„Jeseit ess jeseit“
Dialekte vermögen es in besonderer Weise, lebenskluge und liebenswerte Einsichten zum Ausdruck zu bringen, die in Erinnerung bleiben.
Sofie Konnertz, meine Oma, Jahrgang 1900, wusste noch, was Wahrheit und Klarheit in Wort und Rede bedeutet. „Jeseit ess jeseit“, sagte sie, wenn sie auf Verlässlichkeit in Ausdruck und Aussage bestand. Das konnte sich auf das Versprechen des Enkels beziehen, im Garten mit anzupacken, oder auf die Sonntagsrede des Pastors, der Genügsamkeit predigte, aber beim Festbraten zulangte.
Ihre Sprache war das heimische Platt, das – ganz anders, als der Begriff vermuten lässt – keineswegs flach, sondern tiefsinnig daherkommt. Ihre Weisheiten (gesagt ist gesagt) waren geprägt von der Erfahrung aus Kriegs- und Notjahren, aber auch vom Erleben von Freude und Frohsinn bei Feuerwehrball und Schützenfest. Sie sprach gern, redete viel, aber sie schwätzte nie. Jedes Wort war mit Bedacht gewählt. Jede Botschaft – gerade den Enkeln gegenüber – lehrreich.
Während der Opa alles erklären konnte, regelte sie vieles. Er gab von unten lautstark die besten Hinweise, während die Kameraden der Feuerwehr die Leiter erklommen. Sie brannte „stickum“ (ein Wort, das übrigens aus dem Jiddischen entlehnt ist und so viel heißt wie „klammheimlich“) den Schnaps, wenn in der kargen Nachkriegszeit das Hochprozentige fehlte. Und klagte einmal jemand in Familie oder Nachbarschaft darüber, dass es anderen deutlich besser ergehe, mahnte sie (auf Platt, hier übersetzt) zur Zufriedenheit: „Guck dich bloß nicht arm.“
Was sie damit meinte? Wer immerzu allein aus dem Vergleich mit seinen Mitmenschen ableitet, wie gut oder schlecht es ihm geht, macht sich im Zweifel ärmer, als er tatsächlich ist. Gleichzeitig war ihr wichtig, den kleinen, eigenen, hart erarbeiteten Wohlstand nicht protzig zu präsentieren. Ihren Enkeln gab sie Kirmesgeld in Münzen und kleinen Scheinen, immer verbunden mit der sanften Mahnung: „Zahle nie mit großem Geld!“
Viel hatte sie nicht, denn Opa war schon mit 59 Jahren gestorben. Was sie sparte, steckte sie an Weihnachten, Namenstag und eben Kirmes ihren Lieben zu. Ihre Sorge galt stets der Familie.
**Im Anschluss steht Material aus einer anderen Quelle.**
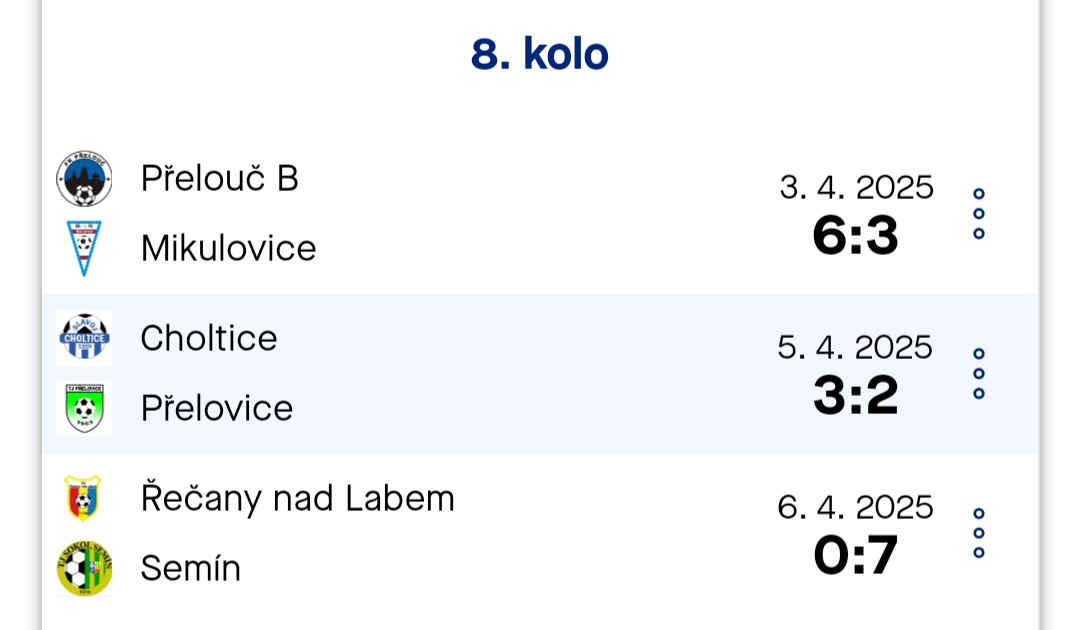View the 3:2 match result details
The width and height of the screenshot is (1080, 630).
pyautogui.click(x=855, y=396)

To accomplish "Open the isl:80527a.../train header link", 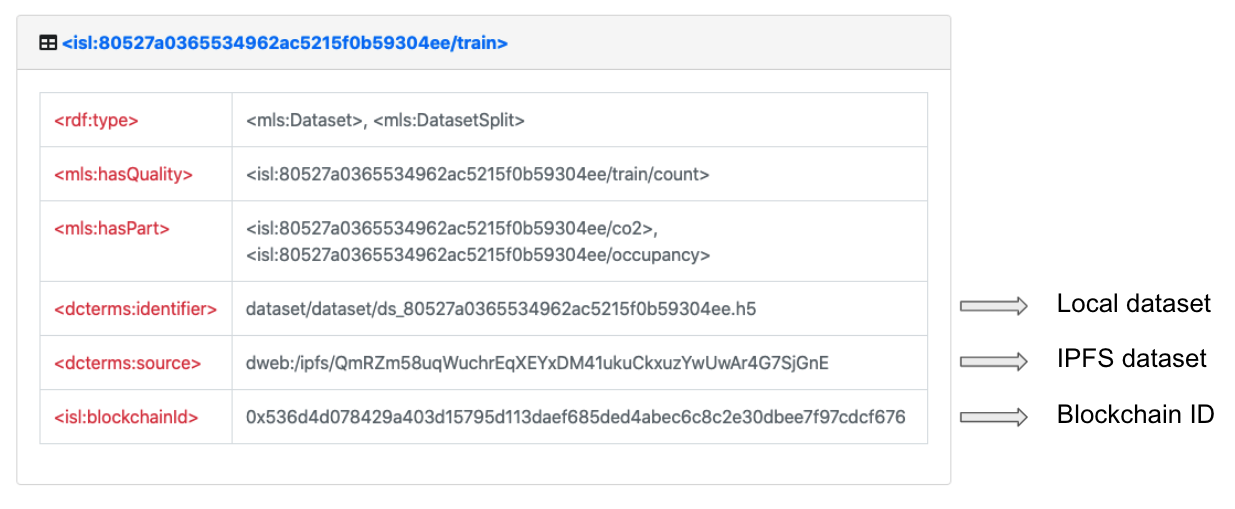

Weil ich dem allzu großzügigen Großvater ähnlich schien, gab sie mir mit auf den Weg: „Pass auf, sonst verlierst du das gebettelte Brot aus dem Korb!“
Manchmal habe ich mich mit ihr gezankt, hatten wir in der Küche kleine Wortgefechte. Wenn meine Mutter dazu kam und ob der Lautstärke intervenieren wollte, sprach Oma plötzlich hochdeutsch: „Wir haben uns nur unterhalten.“Meist wollte ich aber das sein, was sie in mir sah – ihr lieber Junge.
Schon als Knirps habe ich wohl versucht, sie gnädig zu stimmen, wenn sie mal Anlass hatte, mit mir zu schimpfen. Überliefert sind Augenaufschlag und Anmerkung, mit der ich das Zerdeppern ihrer Gartenzwerge zu relativieren suchte: „Guck mal, Oma, der kann noch ein ganz klein bisschen sehen …“Auf einer Scherbe war noch ein Äuglein des Tonnmännleins zu erkennen. Oma hat geschmunzelt und mir verziehen. Sie konnte Worte deuten.